La mécanique des fluides est un texte qu’on aimera sans restriction, ou qu’on détestera. En exergue, Emily Dickinson, Ken Kesey, John Keats. « Dire toute la Vérité, mais la dire de biais », pour des mémoires racontés comme un roman ; une dose de malheur conséquente : « Le bonheur ? Ça fait des histoires pourries » ; et, puisque « ici repose celui dont le nom était écrit dans l’eau », de l’eau, beaucoup d’eau. Qui noie, porte, coule, envahit, abandonne. Qui donne sa brutalité au premier paragraphe : une femme, un hôpital, un enfant mort né, « nacelle sans vie », « petite fillepoisson morte » qu’on emmène alors que sa mère, sous tranquillisants, est conduite sous la douche. « Les petite tragédies sont difficiles à ranger », écrit Lidia Yuknavitch. A ce stade, si on n’a pas déjà abandonné le livre, c’est qu’on ne le lâchera plus.
Les souvenirs de Lidia Yuknavitch sont du genre pesants. Mère alcoolique, père incestueux, sœur géniale mais vite partie, enfance angoissée, départ pour la fac avec une bourse de natation, libération et explosion, drogue, sexe alcool, nuits blanches, fin de la bourse. Chute. Pour mieux repartir, loin du Texas, dans l’Oregon natal où l’auteur intègre un programme d’écriture dirigé par Ken Kesey. Comme une renaissance. L’écriture, l’Art, pour donner du sens ; « Croire en l’Art comme d’autres en Dieu ». Une bouffée d’oxygène qui n’empêche pas les ratés, les échecs, les déceptions ; mais aussi qui guide, supporte, conforte. Et il n’y a pas à dire : quelque chose, ici, dans l’écriture, fonctionne exceptionnellement.
Le texte saute d’un moment à un autre, rapide, incisif, bouillonnant. Yuknavitch écrit comme elle voit : « Je me souviens des choses lors de flashs rétiniens. Sans ordre. Notre vie se déroule sans ordre particulier. La relation de cause à effet entre les évènements n’est pas telle qu’on le souhaiterait. Tout n’est qu’une série de fragments, répétitions et modèles. Le langage et l’eau ont ceci de commun […] Je ne suis pas Virginia Woolf. Mais il y a une de ses phrase qui me fait aller bien : assemble les fragments comme ils viennent ».

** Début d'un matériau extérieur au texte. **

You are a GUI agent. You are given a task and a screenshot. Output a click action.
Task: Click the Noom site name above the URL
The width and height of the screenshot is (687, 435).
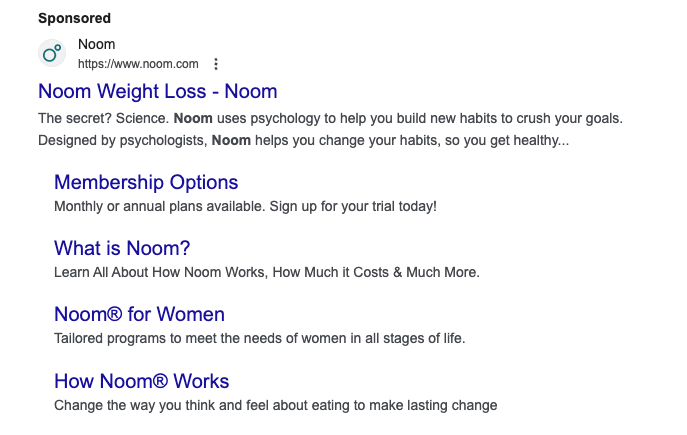pyautogui.click(x=96, y=44)
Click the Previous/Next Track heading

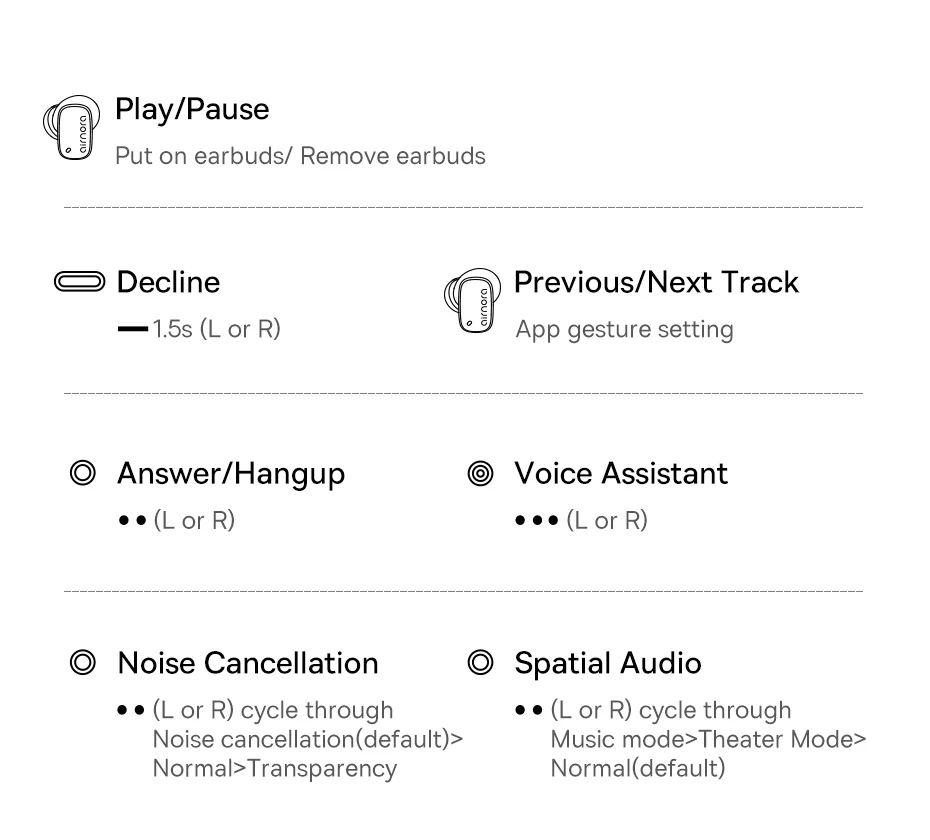(656, 283)
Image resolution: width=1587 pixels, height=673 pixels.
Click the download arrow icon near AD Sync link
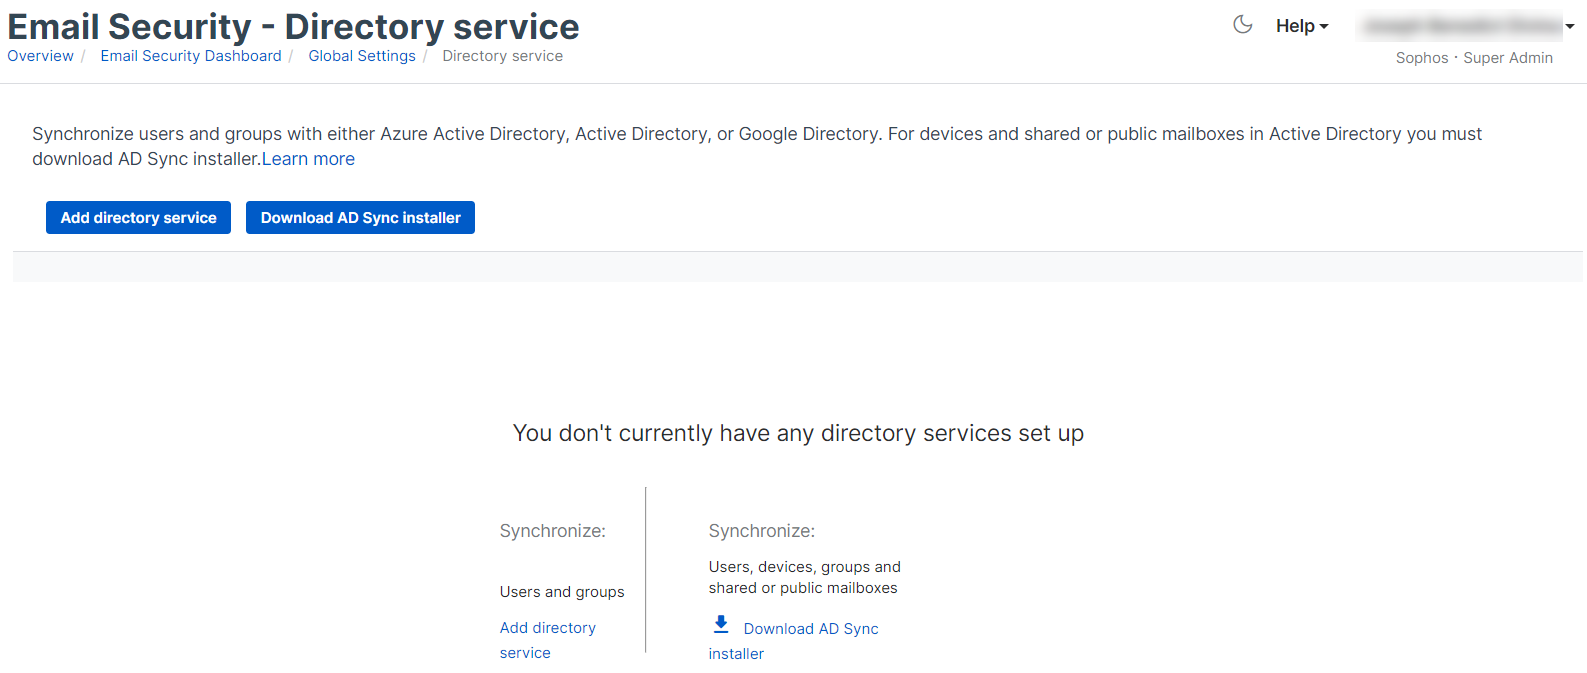721,625
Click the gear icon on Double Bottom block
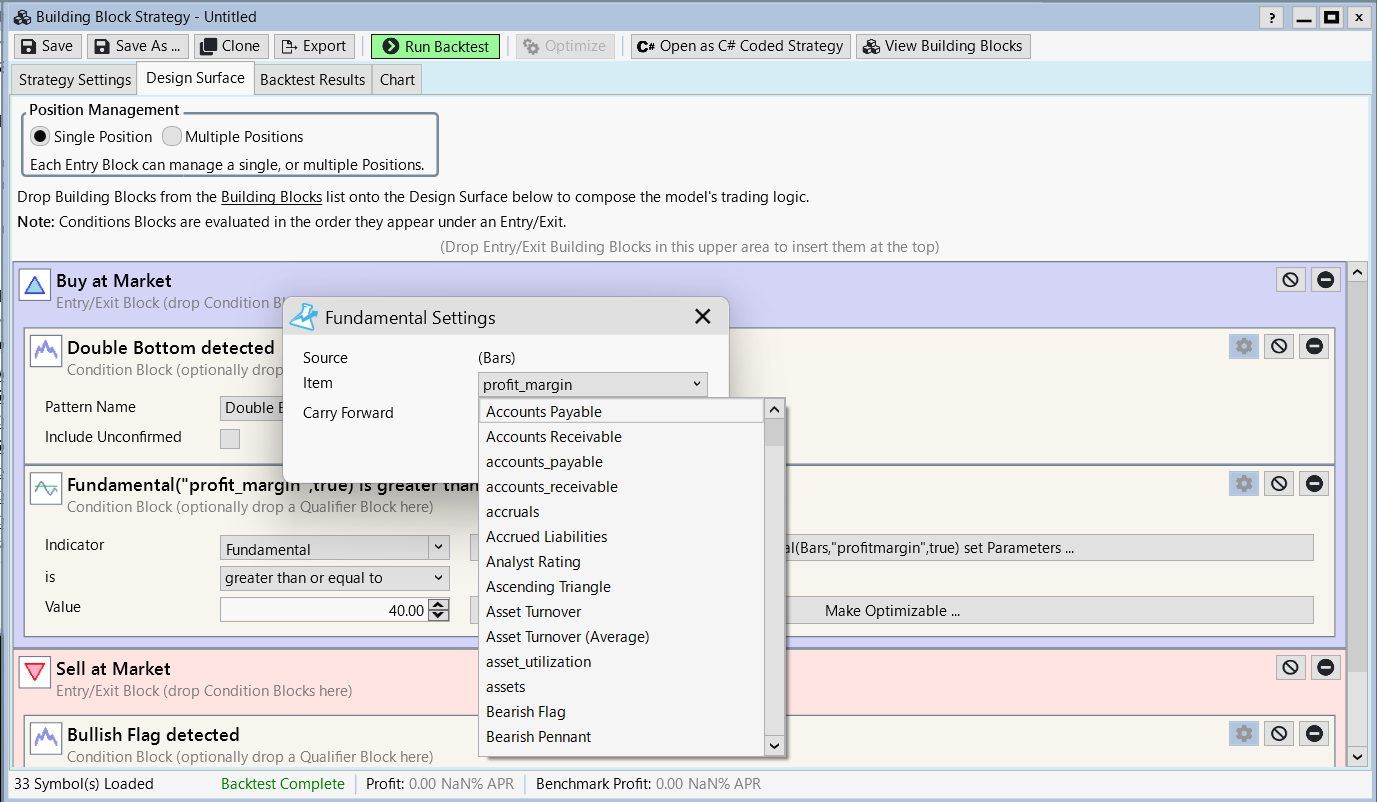This screenshot has height=802, width=1377. point(1243,346)
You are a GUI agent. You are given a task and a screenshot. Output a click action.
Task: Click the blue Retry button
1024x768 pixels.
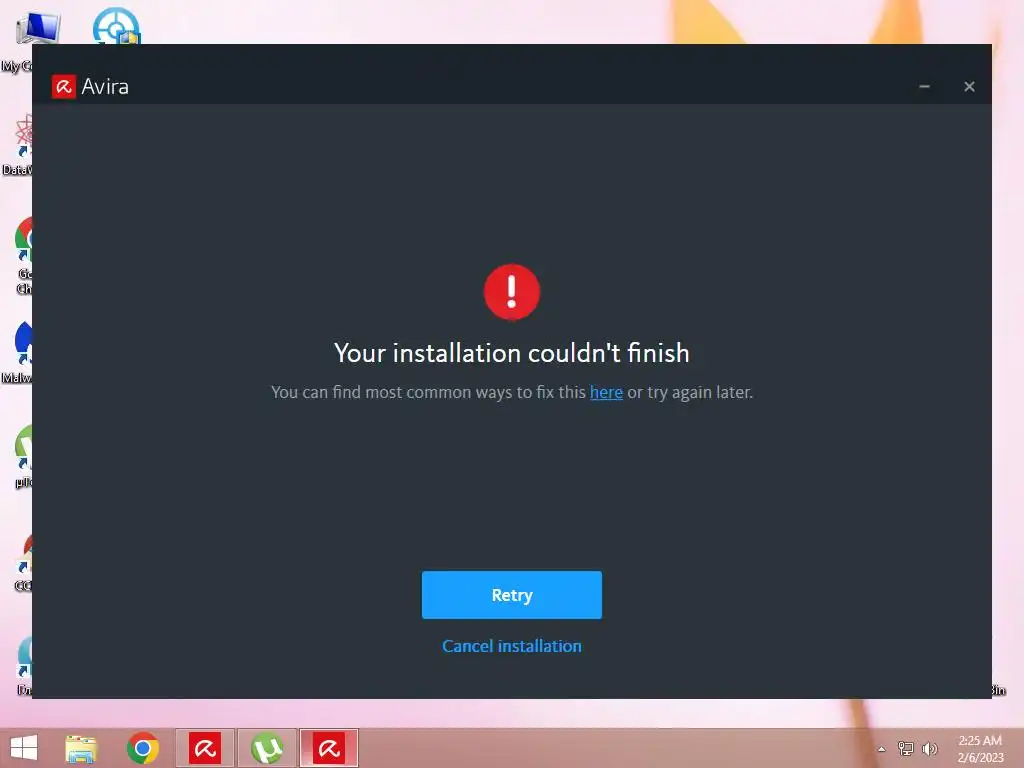(x=511, y=595)
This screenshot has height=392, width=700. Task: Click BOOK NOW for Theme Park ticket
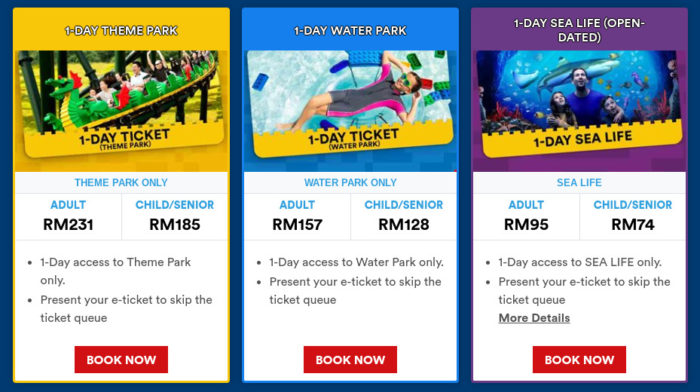coord(121,359)
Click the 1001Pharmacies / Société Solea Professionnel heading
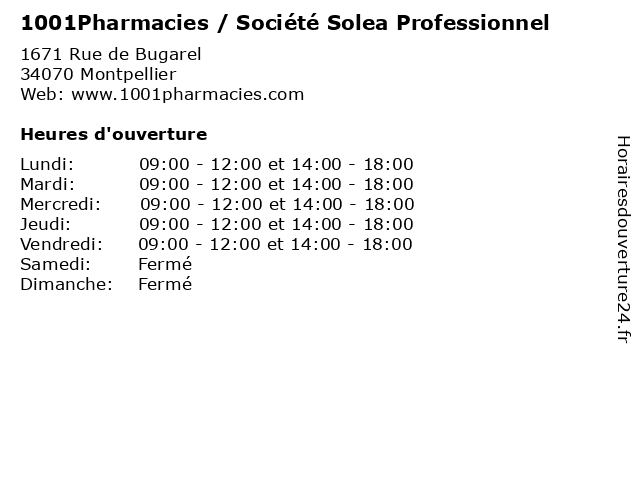 click(285, 23)
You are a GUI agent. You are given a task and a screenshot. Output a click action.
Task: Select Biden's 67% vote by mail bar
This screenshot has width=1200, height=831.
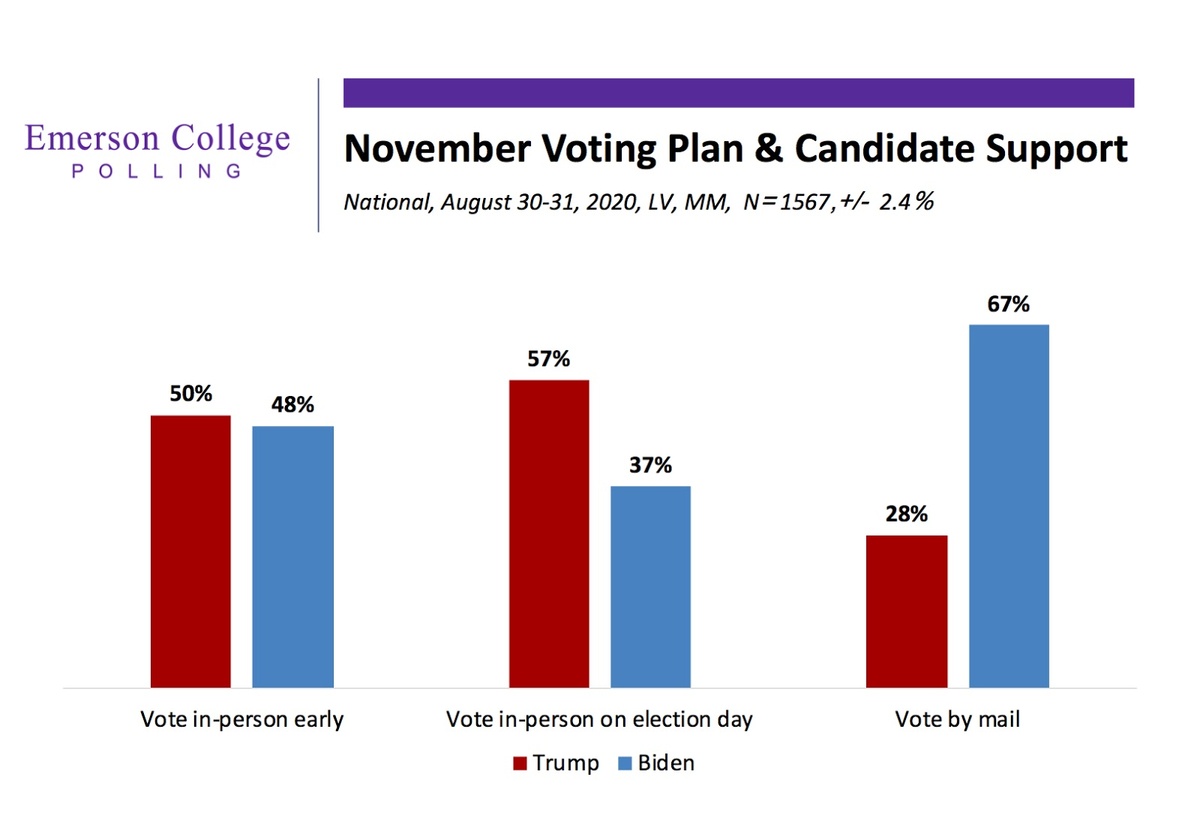pos(1008,506)
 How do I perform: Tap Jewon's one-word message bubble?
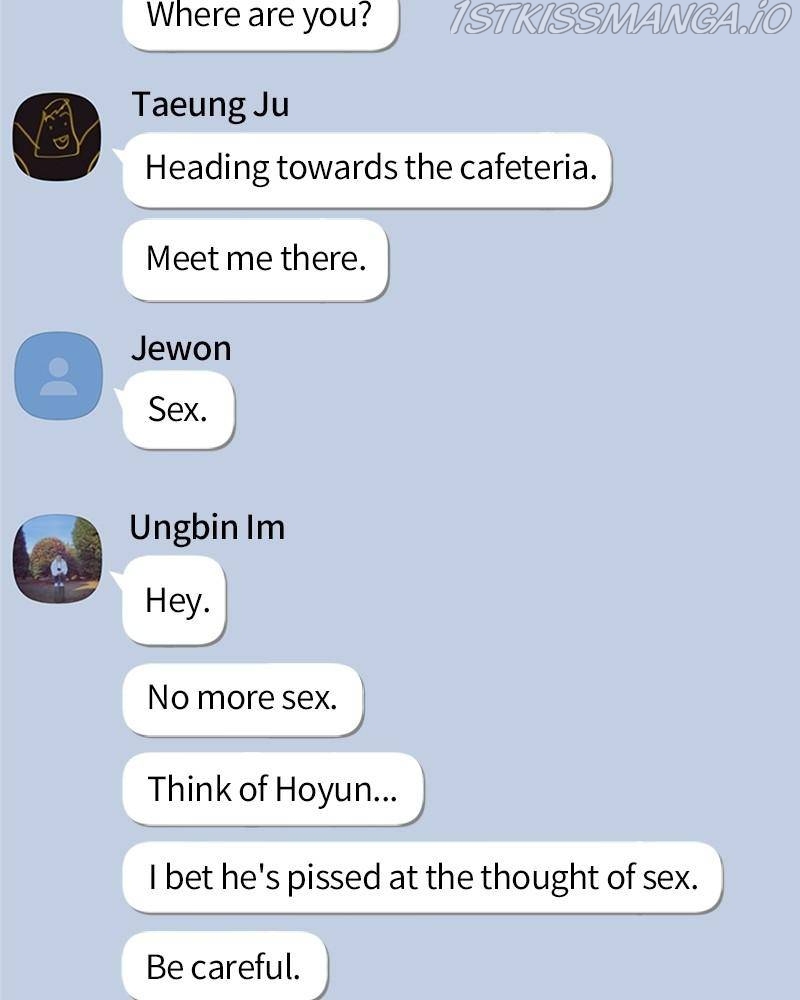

La brutalité des expériences, des ressentis, est contrebalancée à la fois par un sens esthétique indiscutable et par la finesse et l’intelligence de la construction. L’autobiographie devient plus vraie que nature, foisonnement d’images porté par une écriture chatouilleuse, entêtante, poétique. Il y a dans la franchise, dans la crudité du rapport aux corps, à l’autre, à soi, quelque chose qui pousse à s’arrêter. A respirer. Repartir. Lidia Yuknavitch réussit, à partir d’un récit intime, à créer quelque chose d’accueillant, d’enveloppant. Un livre lumineux.
Traduit de l’anglais par Guillaume-Jean Milan.